If one takes the logarithm of xi, the numerical result is

$\sum_{i=1}^n | \ln(x_{i+1}) - \ln(x_{i})|^2 \approx n |\ln(1+\frac{\sigma}{\bar x})|^2 =: n \hat \sigma^2,\qquad (8)$

where $\bar x$ is the median value of xi. Note that the series of delta log (mid) prices, $x_{i+1}^{\ln} - x^{\ln}_i$ with $x_i^{\ln} := \ln((a_i+b_i)/2)$, is distribute equivalently to a series of $\hat x_i^{\ln} := (\ln a_i+ \ln b_i)/2$ for constant spread, so the right-hand side of Eq. (8) is applicable, where ai and bi are the ask and bid price at time ti, respectively.
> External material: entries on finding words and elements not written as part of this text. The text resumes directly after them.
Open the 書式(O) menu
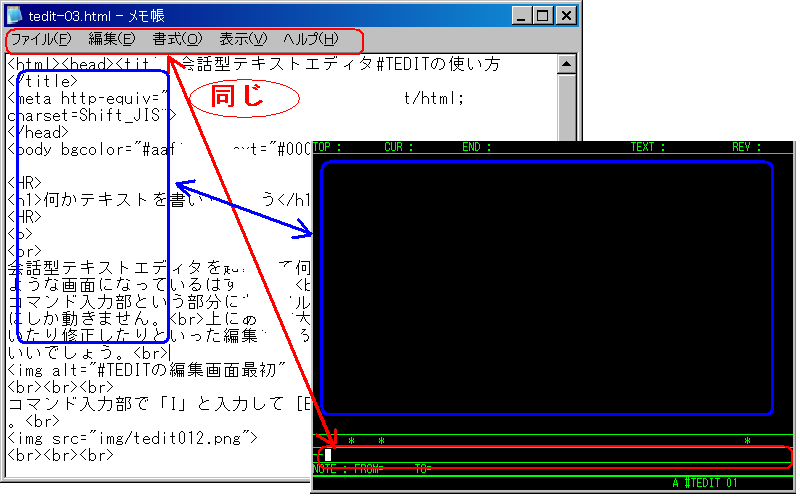(177, 40)

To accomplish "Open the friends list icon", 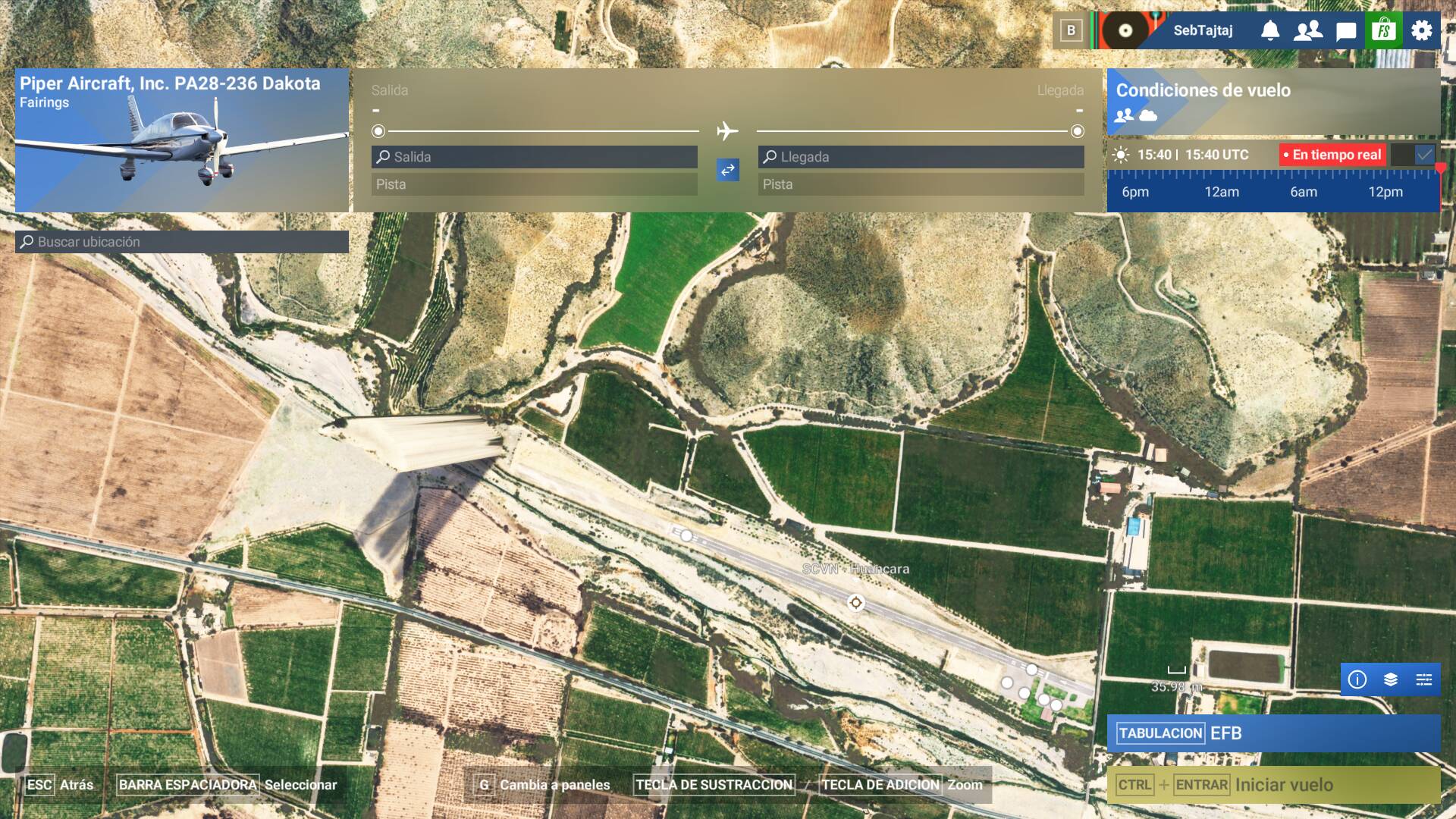I will (x=1308, y=30).
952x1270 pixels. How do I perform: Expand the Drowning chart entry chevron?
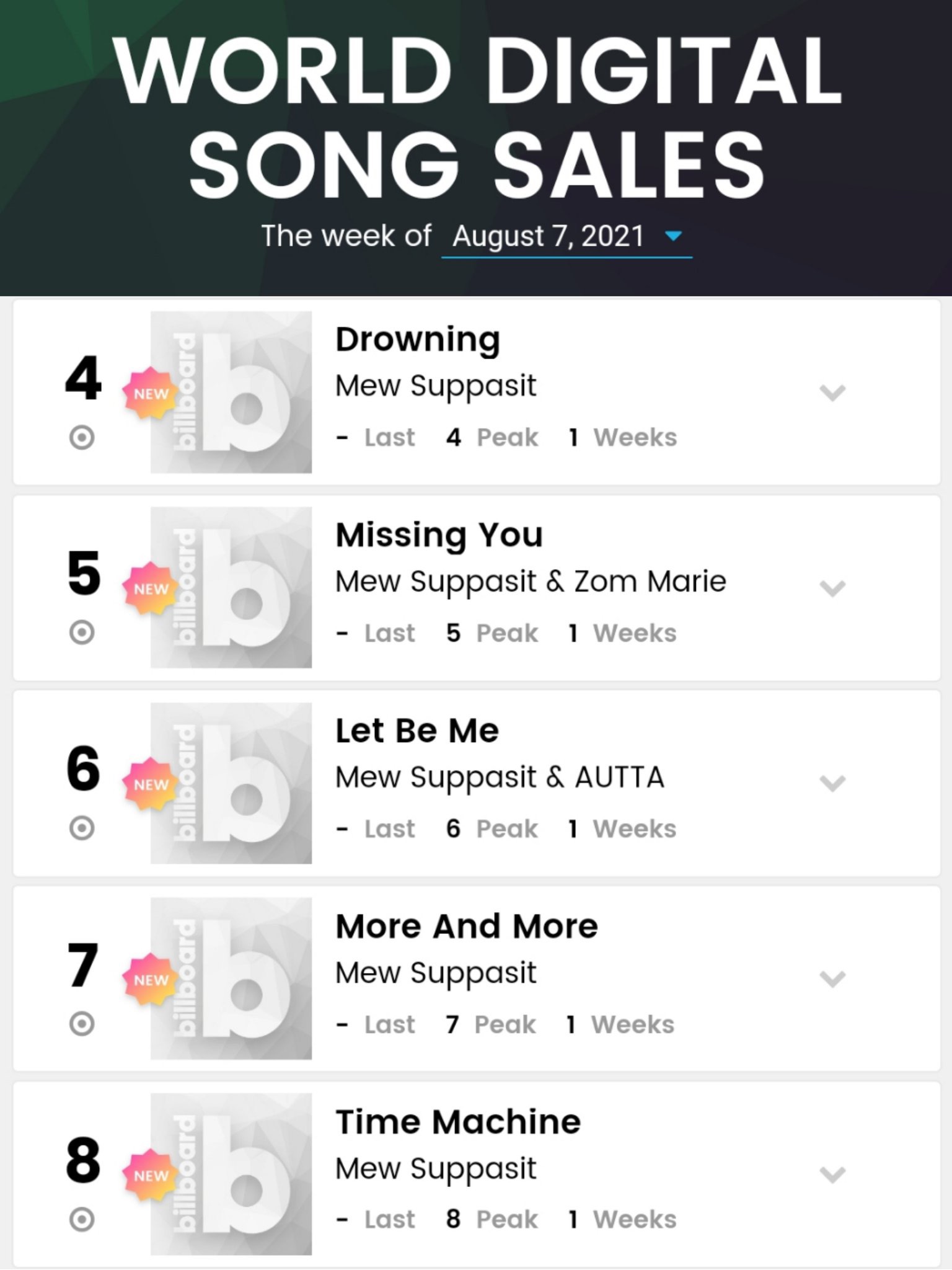(x=832, y=393)
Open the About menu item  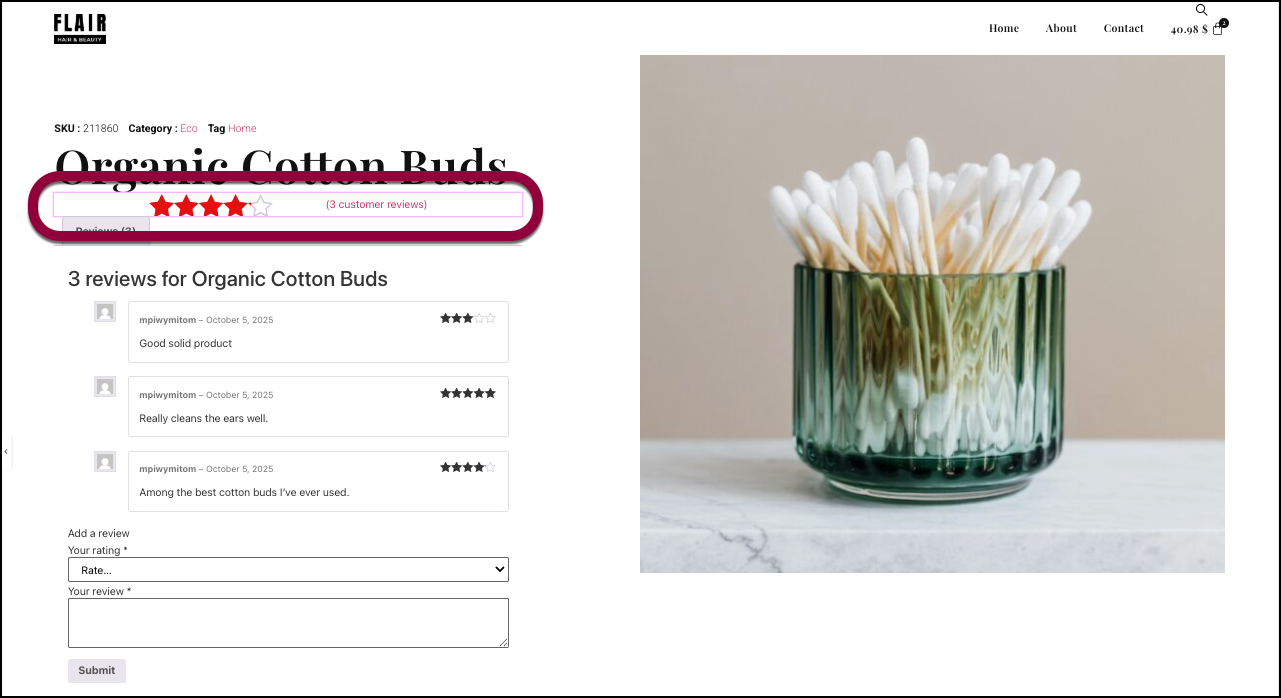pos(1061,28)
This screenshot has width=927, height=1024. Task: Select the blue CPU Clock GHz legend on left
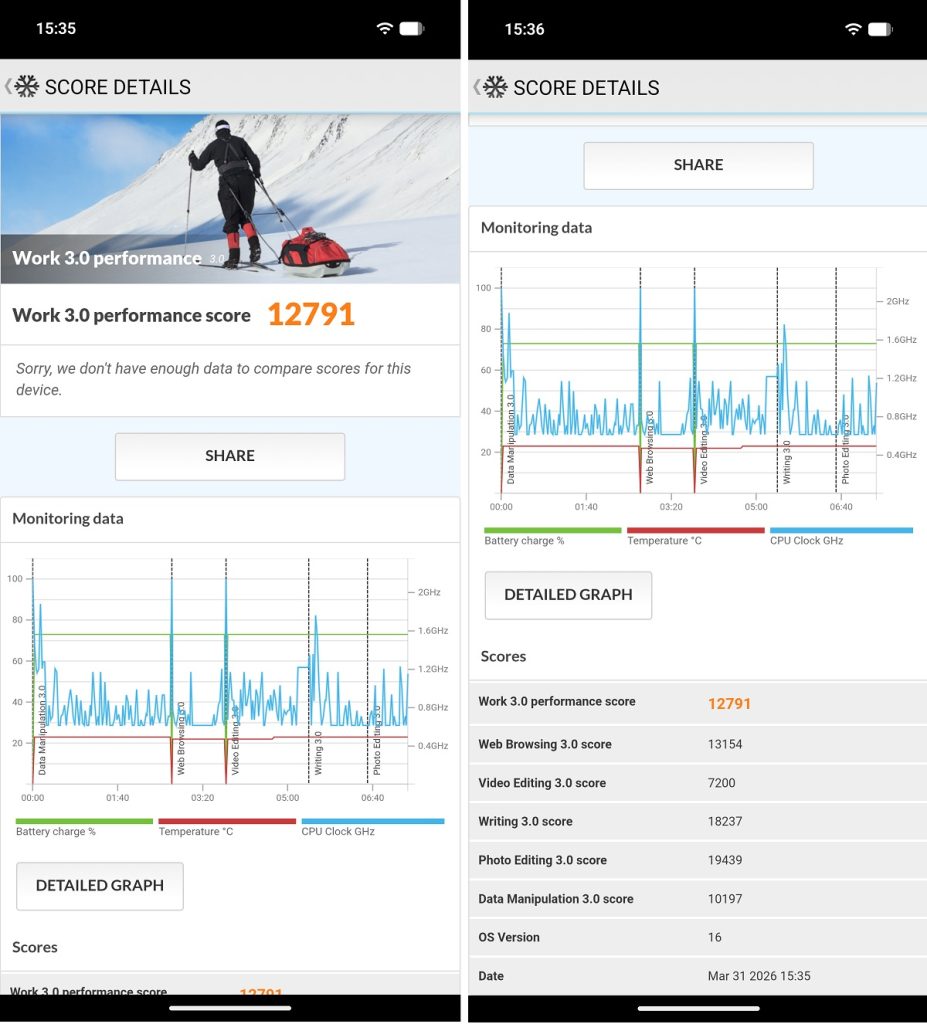point(372,827)
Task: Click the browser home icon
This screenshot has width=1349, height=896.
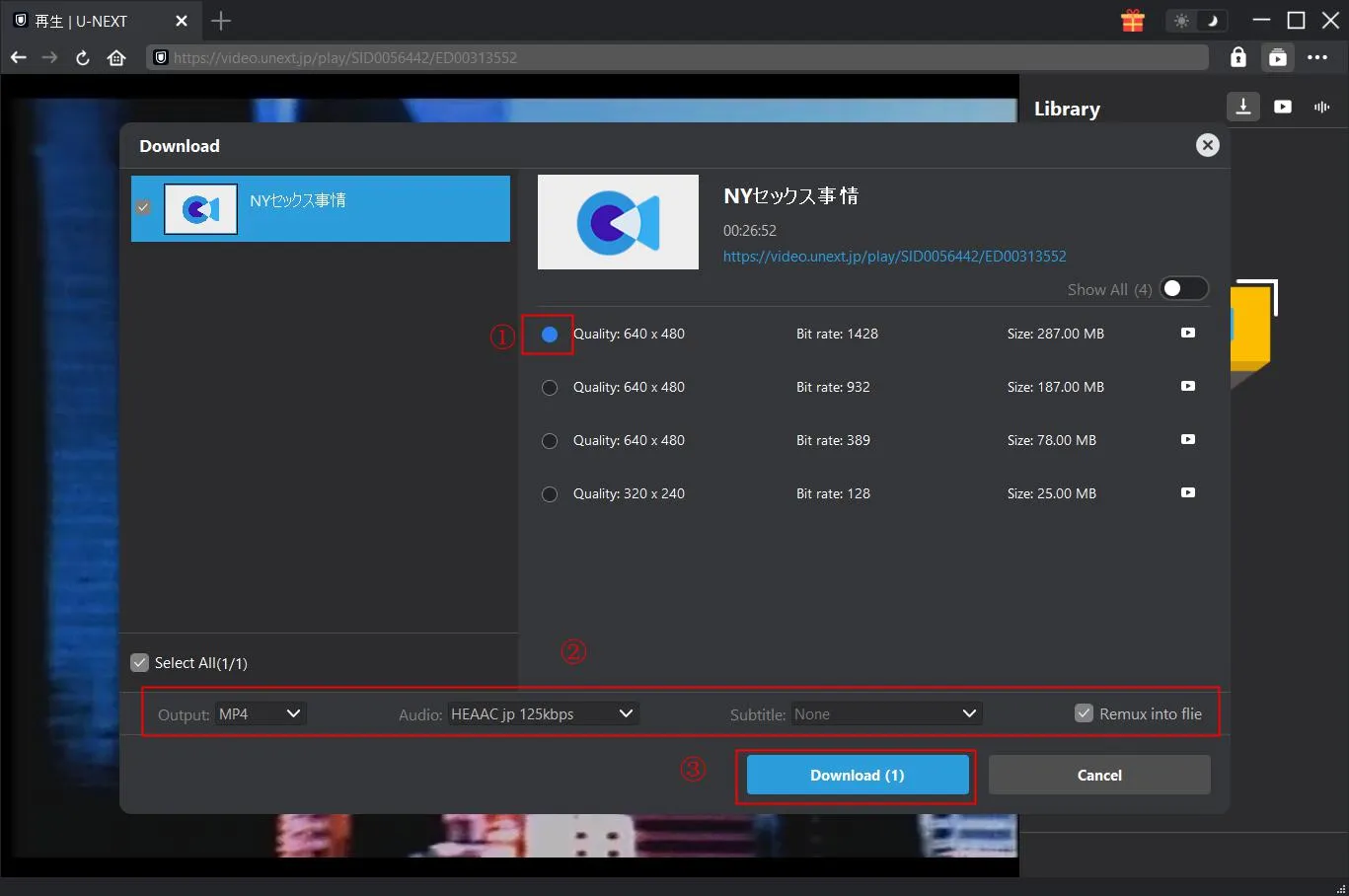Action: pos(116,57)
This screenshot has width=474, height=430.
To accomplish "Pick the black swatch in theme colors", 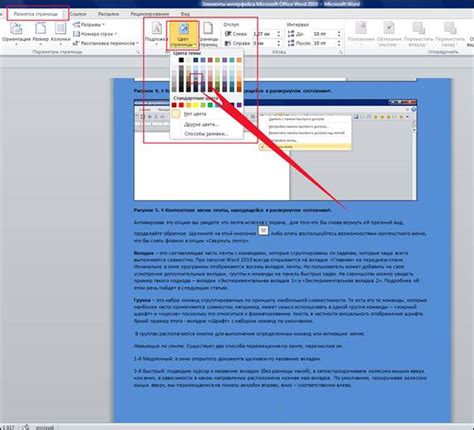I will 181,60.
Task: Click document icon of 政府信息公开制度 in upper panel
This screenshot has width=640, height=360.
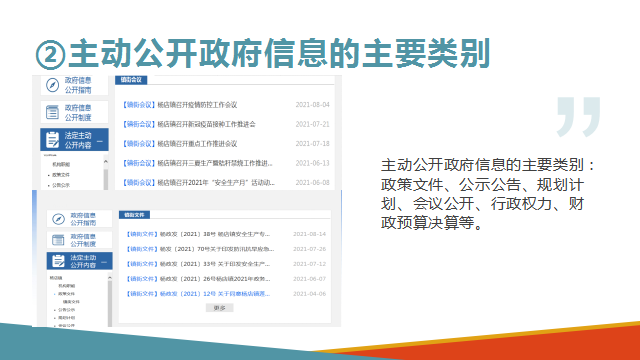Action: click(x=53, y=112)
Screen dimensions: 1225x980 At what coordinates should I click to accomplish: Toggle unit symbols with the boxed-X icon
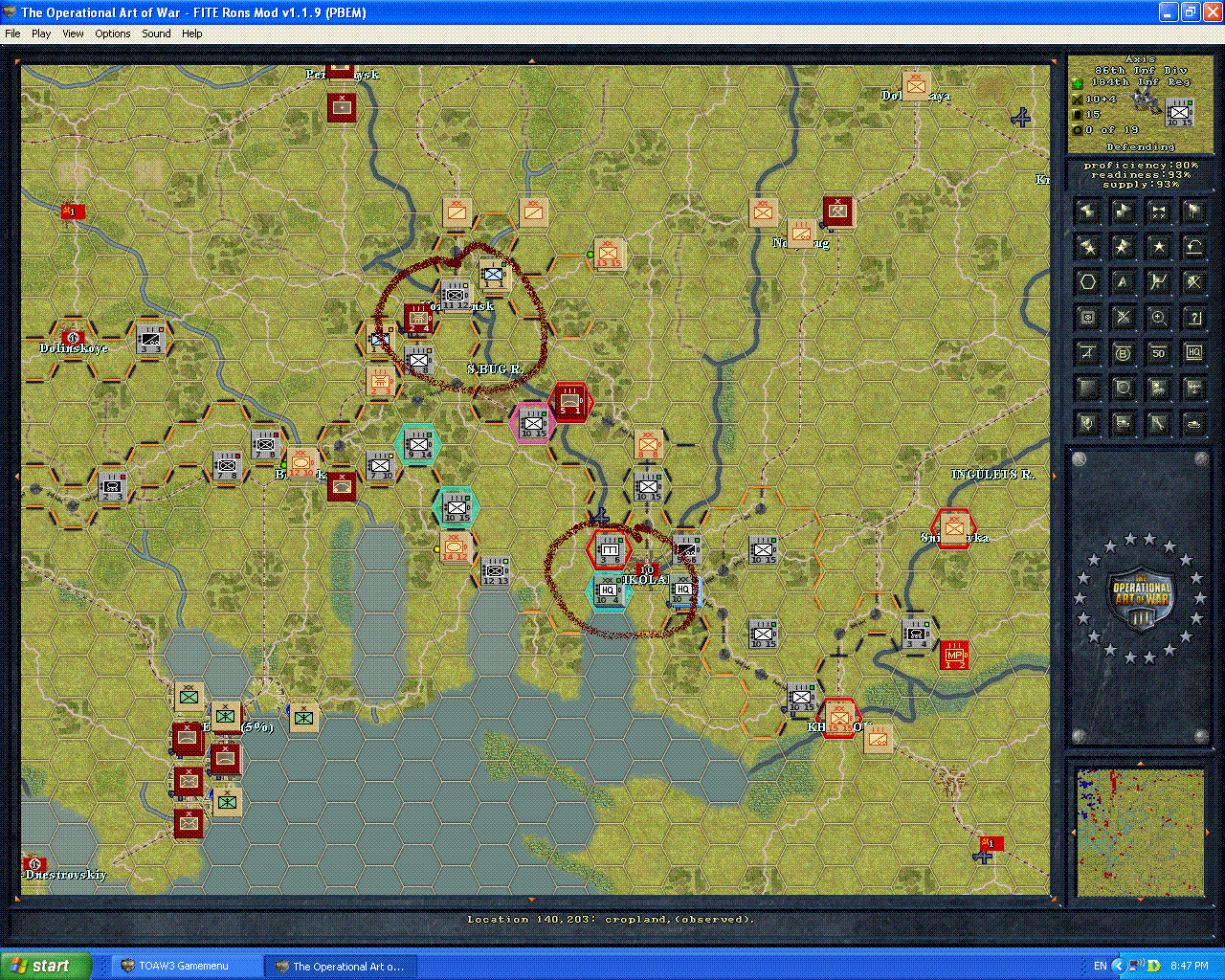1087,317
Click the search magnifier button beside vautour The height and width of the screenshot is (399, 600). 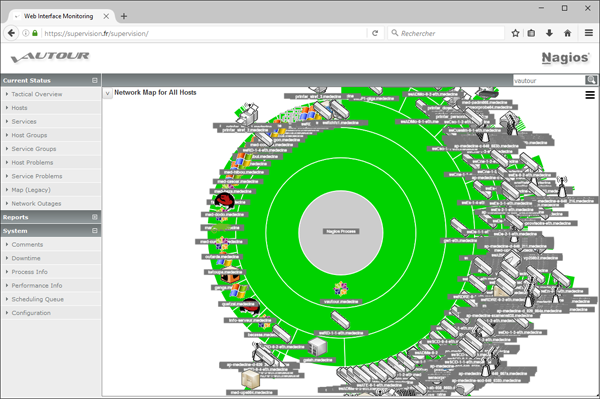[590, 80]
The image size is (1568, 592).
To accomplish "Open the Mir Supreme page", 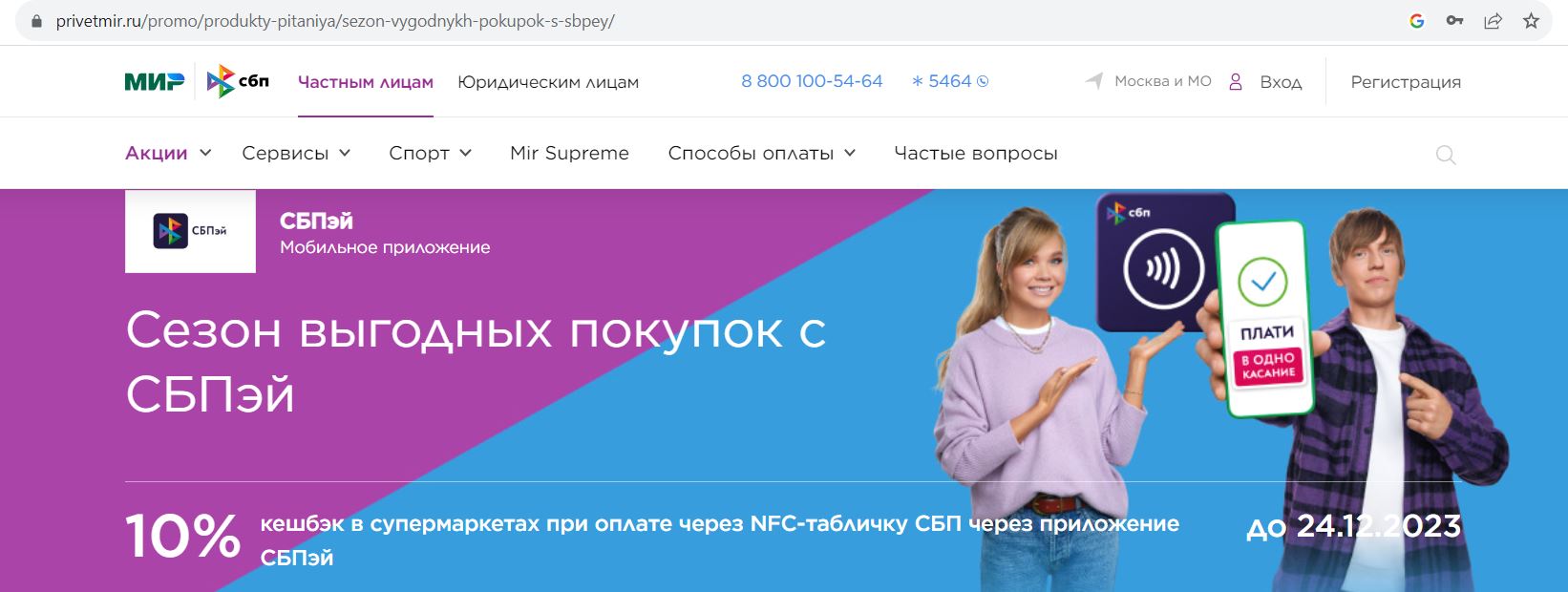I will click(569, 153).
It is interesting to note that compared to Eq. (2), Eq. (8) still has an explicit reference to the price series, although switching to log space eliminates all absolute price references.

# Scaling Laws - Part I

For the scaling law mentioned in U. Müller et. al, "Statistical study of foreign exchange rates, empirical evidence of a price change scaling law, and intraday analysis", Journal of Banking & Finance, Elsevier, vol. 14(6), 1990, relating the average Δxt), or the volatility, to the time interval of sampling Δt,

$\langle |\Delta x (\Delta t)| \rangle_p = \left( \frac{ \Delta t }{ C (p)} \right)^{E (p)},\qquad (9)$

the above mentioned calculations can be employed. Setting p = 2, Eqs. (9) and (7) yield

$\sigma \sqrt{\Delta t} = \left( \frac{\Delta t}{C} \right)^E,\qquad (10)$

or

$C= \frac{1}{\sigma^2} , \qquad E=0.5.\qquad (11)$

In terms of logarithmic deltas, Eq. (8) yields

$C_{\ln} = \frac{1}{\hat \sigma^2} , \qquad E_{\ln}=0.5.\qquad (12)$

# Scaling Law Relations - Part II

Recall from Eqs. (2), (6) and (8) that fixed time intervals are assumed, i.e., Δt is constant. In analogy to Eq. (1), a new dimension of randomness can be added to the process by letting the time intervals vary as well:

$\Delta t_i = t_{i+1} - t_i \sim \mathcal{N} ( \mu_t, \sigma_t^2). \qquad (13)$

So this new time series, Δxiti), has two independent sources of variability: one for the price and another for the time increments. Note however that for the calculations, like the left-hand side of Eq. (6), there is still a fixed sampling period assumed, Δt. This requires an interpolation scheme, if there is no price tick for the sampling time x(ti + Δt). For the current analysis, previous-tick interpolation is employed.

It follows from Eq. (13) that the scaling properties will be impacted, as the number of observations in Eq. (6) depends on Δt and the scaling law of Eq. (9) now reads

$\sigma \sqrt{\frac{\Delta t}{\mu_t + \sigma_t}} = \left( \frac{\Delta t}{C_x(2)} \right)^{E_x(2)}, \qquad (14)$

yielding

$C_x(2)= \frac{\mu_t + \sigma_t}{\sigma^2} , \qquad E_x(2)=0.5.\qquad (15)$

For logarithmic returns, the corresponding result is

$C^{\ln}_x(2)= \frac{\mu_t + \sigma_t}{\hat \sigma^2} , \qquad E_x(2)=0.5. \qquad (16)$